**Exercise requirements**
Continue the article below on the James Blood Ulmer album Music Speaks Louder Than Words, starting right after its final sentence.

**Extracted text**
=-=-=-=-=
Music Speaks Louder Than Words (subtitled James Blood Ulmer Plays the Music of Ornette Coleman) is an album by James Blood Ulmer recorded in 1995 and released on the Japanese DIW label.

Reception

Opinions of the album varied. The Allmusic review by Don Snowden awarded the album 1 stars, stating, "what an enormous let-down Music Speaks Louder Than Words is in terms of execution ... Ulmer sounds distracted and disinterested, his guitar lines all introverted thumb mumbles and musings played softer than his acoustic rhythm section (and they're being sensitive) ... What a wasted opportunity". In JazzTimes Bill Milkowski wrote "Blood always sounds best when he’s skronking over the top of a free flowing, interactive and understated rhythm section ... He conjures up that more open-ended vibe on this collection of Ornette Coleman compositions ... when he’s using space dramatically, surfing on top of rolling waves of rhythm, there is no more distinctive and startling sound in jazz guitar. Few other six-stringers can capture the provocative, probing essence and dark beauty of Ornette like Blood". On All About Jazz Glenn Astarita said "This is the recording Ulmer fans have been waiting for. The festivities are celebratory! Ulmer is a talented and unique voice on the guitar. Better yet, he swings! ... A well balanced affair and highly recommended".
=-=-=-=-=
**Supplied material**
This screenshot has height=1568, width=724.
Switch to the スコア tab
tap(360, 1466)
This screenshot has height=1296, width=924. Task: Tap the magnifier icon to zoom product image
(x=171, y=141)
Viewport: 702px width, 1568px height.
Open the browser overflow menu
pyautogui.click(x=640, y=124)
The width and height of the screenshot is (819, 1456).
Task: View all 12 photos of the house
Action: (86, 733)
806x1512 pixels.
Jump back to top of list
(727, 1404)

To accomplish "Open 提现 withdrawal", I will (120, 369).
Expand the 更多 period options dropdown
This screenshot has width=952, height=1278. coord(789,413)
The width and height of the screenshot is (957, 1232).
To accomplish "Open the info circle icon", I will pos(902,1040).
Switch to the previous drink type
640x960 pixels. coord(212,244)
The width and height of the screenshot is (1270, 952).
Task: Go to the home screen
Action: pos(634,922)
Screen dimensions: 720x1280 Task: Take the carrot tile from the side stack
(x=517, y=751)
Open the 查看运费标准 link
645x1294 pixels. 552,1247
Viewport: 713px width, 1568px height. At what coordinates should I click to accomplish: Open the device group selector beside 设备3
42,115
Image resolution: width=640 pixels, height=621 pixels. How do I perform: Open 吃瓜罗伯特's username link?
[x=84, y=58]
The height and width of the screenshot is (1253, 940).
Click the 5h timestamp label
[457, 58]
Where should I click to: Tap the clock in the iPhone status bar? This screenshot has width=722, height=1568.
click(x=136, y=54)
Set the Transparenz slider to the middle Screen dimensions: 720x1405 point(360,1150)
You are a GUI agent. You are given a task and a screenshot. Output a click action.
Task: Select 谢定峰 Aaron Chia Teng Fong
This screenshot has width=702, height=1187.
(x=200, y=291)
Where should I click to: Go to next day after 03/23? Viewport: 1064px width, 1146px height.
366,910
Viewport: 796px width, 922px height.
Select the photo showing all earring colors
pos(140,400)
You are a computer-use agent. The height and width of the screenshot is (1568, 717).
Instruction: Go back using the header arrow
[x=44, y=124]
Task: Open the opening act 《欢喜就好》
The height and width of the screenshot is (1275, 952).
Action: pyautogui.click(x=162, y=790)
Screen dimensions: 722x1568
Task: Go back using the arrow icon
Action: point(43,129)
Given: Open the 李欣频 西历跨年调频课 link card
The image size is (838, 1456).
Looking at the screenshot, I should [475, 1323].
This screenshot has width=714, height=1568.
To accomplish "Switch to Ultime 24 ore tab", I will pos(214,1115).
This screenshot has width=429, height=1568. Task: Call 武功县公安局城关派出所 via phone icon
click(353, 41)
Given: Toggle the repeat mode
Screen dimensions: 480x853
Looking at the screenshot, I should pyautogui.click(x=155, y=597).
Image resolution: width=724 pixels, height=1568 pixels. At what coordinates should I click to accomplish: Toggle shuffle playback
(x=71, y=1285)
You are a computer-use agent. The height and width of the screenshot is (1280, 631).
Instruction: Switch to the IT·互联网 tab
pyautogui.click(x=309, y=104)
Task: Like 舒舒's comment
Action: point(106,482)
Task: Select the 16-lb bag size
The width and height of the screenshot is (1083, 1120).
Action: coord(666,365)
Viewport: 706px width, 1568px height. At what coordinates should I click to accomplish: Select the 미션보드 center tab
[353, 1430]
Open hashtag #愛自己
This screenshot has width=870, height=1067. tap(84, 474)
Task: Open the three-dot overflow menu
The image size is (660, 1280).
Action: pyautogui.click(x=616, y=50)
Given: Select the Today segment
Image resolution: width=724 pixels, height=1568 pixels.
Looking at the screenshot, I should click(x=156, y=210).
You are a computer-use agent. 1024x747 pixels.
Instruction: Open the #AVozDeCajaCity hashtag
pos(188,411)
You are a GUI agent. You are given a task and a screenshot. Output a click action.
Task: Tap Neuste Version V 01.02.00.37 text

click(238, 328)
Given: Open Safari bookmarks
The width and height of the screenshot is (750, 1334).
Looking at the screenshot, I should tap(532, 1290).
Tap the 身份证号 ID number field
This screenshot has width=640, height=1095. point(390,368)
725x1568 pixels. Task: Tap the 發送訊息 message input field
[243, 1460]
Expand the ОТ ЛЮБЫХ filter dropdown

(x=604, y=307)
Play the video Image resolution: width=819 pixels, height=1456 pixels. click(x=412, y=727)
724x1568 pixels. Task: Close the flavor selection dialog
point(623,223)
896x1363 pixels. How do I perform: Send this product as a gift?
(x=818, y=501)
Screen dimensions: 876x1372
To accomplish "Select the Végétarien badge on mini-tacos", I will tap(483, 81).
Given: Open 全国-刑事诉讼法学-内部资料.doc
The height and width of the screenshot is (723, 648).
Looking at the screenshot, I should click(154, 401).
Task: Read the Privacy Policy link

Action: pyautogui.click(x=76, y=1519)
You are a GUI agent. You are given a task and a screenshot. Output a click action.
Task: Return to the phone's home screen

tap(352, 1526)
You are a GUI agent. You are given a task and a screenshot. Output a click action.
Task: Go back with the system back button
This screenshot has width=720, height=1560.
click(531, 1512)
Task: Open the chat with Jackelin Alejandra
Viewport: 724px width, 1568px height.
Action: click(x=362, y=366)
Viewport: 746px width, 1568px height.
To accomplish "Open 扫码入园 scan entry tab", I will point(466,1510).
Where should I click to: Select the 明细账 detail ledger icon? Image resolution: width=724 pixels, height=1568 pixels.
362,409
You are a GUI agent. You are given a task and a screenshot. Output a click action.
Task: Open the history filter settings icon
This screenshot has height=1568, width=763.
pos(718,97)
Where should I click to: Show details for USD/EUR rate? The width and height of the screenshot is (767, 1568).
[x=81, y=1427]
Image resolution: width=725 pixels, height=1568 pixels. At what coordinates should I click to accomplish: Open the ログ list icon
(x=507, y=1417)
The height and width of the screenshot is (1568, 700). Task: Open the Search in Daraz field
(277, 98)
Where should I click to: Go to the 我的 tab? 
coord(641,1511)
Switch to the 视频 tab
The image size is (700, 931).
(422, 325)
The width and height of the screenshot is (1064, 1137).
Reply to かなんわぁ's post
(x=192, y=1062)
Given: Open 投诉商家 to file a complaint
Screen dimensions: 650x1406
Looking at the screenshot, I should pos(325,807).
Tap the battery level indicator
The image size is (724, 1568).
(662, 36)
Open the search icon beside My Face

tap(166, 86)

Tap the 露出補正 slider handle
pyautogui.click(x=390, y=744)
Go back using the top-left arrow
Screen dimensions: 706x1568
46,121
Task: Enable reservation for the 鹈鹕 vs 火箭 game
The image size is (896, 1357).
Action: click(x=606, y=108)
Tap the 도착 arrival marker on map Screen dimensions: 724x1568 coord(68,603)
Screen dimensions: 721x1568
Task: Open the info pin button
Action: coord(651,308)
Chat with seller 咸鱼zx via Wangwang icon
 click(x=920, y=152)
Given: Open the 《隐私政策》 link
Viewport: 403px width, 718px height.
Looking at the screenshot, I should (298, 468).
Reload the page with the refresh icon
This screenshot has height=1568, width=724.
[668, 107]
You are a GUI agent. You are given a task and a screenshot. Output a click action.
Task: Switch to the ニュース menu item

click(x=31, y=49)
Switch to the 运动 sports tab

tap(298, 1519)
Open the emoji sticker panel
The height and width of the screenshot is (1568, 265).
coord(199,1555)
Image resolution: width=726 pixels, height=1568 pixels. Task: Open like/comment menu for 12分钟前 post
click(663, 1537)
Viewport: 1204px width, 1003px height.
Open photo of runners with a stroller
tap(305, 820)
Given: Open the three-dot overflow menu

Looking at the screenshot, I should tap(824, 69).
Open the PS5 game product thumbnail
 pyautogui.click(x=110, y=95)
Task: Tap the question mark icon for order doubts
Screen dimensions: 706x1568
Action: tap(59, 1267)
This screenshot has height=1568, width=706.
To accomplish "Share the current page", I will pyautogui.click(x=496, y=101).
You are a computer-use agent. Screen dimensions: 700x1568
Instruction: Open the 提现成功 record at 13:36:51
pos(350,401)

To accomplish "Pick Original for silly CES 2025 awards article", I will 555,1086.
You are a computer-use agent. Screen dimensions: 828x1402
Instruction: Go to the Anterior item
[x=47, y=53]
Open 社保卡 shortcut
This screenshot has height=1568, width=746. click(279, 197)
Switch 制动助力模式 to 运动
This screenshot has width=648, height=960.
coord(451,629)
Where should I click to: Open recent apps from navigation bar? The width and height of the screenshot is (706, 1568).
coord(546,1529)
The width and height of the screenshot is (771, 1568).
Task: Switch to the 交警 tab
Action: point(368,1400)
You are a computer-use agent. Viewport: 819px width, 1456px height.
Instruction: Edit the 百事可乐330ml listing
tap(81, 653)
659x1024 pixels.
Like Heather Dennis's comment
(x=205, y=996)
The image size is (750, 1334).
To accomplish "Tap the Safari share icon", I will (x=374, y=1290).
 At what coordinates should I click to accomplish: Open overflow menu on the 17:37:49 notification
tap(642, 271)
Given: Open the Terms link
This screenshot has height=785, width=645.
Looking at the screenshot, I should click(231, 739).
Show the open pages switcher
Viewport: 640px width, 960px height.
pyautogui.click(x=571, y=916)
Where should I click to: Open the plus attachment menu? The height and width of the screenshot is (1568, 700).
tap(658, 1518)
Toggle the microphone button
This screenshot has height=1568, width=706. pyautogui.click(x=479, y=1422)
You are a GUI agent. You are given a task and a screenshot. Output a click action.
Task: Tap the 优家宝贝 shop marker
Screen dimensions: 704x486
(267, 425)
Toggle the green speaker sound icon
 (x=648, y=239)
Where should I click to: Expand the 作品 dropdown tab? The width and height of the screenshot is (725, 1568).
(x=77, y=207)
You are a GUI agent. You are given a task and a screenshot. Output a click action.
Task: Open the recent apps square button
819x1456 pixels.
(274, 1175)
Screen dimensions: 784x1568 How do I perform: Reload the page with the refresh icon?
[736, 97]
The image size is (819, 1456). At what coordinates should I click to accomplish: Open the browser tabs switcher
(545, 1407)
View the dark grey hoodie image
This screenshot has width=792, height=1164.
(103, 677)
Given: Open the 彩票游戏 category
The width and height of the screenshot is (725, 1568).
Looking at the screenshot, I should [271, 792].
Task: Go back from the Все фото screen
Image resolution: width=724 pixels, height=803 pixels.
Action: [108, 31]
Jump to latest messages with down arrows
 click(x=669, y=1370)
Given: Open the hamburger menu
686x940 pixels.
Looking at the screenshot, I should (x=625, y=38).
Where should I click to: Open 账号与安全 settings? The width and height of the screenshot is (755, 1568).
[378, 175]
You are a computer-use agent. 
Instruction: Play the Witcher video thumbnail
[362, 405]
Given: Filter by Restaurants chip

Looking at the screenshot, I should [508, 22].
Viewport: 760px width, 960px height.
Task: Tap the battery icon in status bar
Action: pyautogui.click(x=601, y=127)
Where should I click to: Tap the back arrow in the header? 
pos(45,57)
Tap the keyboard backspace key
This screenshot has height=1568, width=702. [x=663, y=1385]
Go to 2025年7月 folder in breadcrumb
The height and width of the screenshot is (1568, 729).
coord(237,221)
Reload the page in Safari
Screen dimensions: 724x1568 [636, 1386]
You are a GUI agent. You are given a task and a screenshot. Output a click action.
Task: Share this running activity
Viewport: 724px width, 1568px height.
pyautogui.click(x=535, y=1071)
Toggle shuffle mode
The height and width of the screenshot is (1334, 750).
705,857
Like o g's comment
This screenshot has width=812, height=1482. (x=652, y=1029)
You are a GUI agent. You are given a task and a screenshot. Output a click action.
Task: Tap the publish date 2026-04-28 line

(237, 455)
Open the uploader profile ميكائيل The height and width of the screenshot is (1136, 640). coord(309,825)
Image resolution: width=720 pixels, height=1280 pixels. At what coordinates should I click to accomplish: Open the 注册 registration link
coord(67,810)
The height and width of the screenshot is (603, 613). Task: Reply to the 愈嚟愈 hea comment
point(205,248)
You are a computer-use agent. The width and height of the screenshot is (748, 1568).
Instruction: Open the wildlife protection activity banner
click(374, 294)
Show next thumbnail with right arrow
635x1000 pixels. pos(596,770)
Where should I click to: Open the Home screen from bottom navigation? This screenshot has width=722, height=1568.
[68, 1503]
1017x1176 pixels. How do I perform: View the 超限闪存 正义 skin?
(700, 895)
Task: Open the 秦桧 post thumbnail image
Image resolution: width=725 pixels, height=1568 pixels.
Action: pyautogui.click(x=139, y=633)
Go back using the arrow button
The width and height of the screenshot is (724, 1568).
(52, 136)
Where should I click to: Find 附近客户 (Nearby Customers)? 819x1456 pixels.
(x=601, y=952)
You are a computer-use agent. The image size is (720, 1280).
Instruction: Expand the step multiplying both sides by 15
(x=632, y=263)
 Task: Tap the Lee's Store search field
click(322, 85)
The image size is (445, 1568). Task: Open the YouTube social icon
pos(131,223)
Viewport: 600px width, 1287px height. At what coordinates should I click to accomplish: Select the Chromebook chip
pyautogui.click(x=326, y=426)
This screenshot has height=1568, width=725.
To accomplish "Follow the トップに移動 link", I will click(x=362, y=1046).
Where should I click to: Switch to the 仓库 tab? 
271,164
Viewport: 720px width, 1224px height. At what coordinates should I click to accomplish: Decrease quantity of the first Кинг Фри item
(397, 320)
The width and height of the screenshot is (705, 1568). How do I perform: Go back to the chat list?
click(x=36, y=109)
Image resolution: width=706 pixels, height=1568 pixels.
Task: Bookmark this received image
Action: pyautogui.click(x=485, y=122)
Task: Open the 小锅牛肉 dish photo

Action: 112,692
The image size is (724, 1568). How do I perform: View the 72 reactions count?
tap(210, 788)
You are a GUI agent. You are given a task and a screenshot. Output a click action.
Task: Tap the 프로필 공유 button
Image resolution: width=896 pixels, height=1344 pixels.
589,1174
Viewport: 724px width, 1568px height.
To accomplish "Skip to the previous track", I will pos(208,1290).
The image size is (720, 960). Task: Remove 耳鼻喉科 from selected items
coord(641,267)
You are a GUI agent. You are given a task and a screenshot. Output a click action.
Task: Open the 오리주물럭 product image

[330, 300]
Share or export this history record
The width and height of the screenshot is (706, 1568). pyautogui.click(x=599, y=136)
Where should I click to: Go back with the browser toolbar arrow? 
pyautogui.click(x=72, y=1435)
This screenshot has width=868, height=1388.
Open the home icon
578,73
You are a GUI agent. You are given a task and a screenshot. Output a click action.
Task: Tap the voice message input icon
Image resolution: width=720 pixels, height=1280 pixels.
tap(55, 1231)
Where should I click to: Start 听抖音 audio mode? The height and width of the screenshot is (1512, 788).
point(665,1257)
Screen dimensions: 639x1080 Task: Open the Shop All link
=-=-=-=-=
**Solved problem**
Track listing
All compositions by Ornette Coleman except where noted
 "Lonely Woman" – 6:50
 "Elizabeth" – 6:56
 "Sphinx" – 5:39
 "Dance in the Dark - Music Is My Life" (James Blood Ulmer) – 5:33
 "Cherry Cherry" – 7:50
 "I Can't Take It Anymore" (Ulmer) – 2:58
 "Street News" – 7:12
 "Skies of America" – 7:10
 "Rap Man" (Ulmer) – 4:33

Personnel
James Blood Ulmer – guitar
Calvin "Hassēn Truth" Jones – acoustic bass (tracks 1, 3, 5, 7 & 8)
Amin Ali – electric bass (tracks 2 & 4-6)
Rashied Ali (tracks 1, 3, 5 & 7), Aubrey Dale (tracks 2, 4-6 & 9) – drums
Michael Mustafa Ulmer – keyboards (tracks 4, 6 & 9)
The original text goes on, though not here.